What the exercise asks >>
Please restate the data word for word, leaving out no line.

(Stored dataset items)
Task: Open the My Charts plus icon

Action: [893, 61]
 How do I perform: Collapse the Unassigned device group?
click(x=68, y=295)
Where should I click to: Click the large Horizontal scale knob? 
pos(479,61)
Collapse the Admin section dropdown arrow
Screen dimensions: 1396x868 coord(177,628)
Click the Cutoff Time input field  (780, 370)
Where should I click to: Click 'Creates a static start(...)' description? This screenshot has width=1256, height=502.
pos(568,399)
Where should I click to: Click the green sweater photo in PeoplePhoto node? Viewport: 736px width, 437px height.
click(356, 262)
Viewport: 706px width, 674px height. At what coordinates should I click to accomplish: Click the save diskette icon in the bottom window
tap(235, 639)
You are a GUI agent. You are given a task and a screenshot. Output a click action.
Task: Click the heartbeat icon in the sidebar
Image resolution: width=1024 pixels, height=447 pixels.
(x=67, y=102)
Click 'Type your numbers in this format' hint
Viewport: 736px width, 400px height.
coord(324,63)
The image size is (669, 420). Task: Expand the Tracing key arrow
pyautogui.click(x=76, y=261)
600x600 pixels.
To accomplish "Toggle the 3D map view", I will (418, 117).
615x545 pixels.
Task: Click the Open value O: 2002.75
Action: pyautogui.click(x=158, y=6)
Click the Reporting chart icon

Written response >>
Task: Open the My Charts plus icon

Action: [893, 61]
 How do I perform: Collapse the Unassigned device group?
click(x=68, y=295)
Where should I click to: Click the large Horizontal scale knob? 
pos(479,61)
Collapse the Admin section dropdown arrow
Screen dimensions: 1396x868 coord(177,628)
Click the Cutoff Time input field  (780, 370)
Where should I click to: Click 'Creates a static start(...)' description? This screenshot has width=1256, height=502.
pos(568,399)
Where should I click to: Click the green sweater photo in PeoplePhoto node? Viewport: 736px width, 437px height.
click(356, 262)
Viewport: 706px width, 674px height. At what coordinates should I click to accomplish: Click the save diskette icon in the bottom window
tap(235, 639)
You are a GUI agent. You are given a task and a screenshot. Output a click action.
Task: Click the heartbeat icon in the sidebar
Image resolution: width=1024 pixels, height=447 pixels.
(x=67, y=102)
Click 'Type your numbers in this format' hint
Viewport: 736px width, 400px height.
coord(324,63)
The image size is (669, 420). Task: Expand the Tracing key arrow
pyautogui.click(x=76, y=261)
600x600 pixels.
To accomplish "Toggle the 3D map view", I will (418, 117).
615x545 pixels.
Task: Click the Open value O: 2002.75
Action: pyautogui.click(x=158, y=6)
Click the Reporting chart icon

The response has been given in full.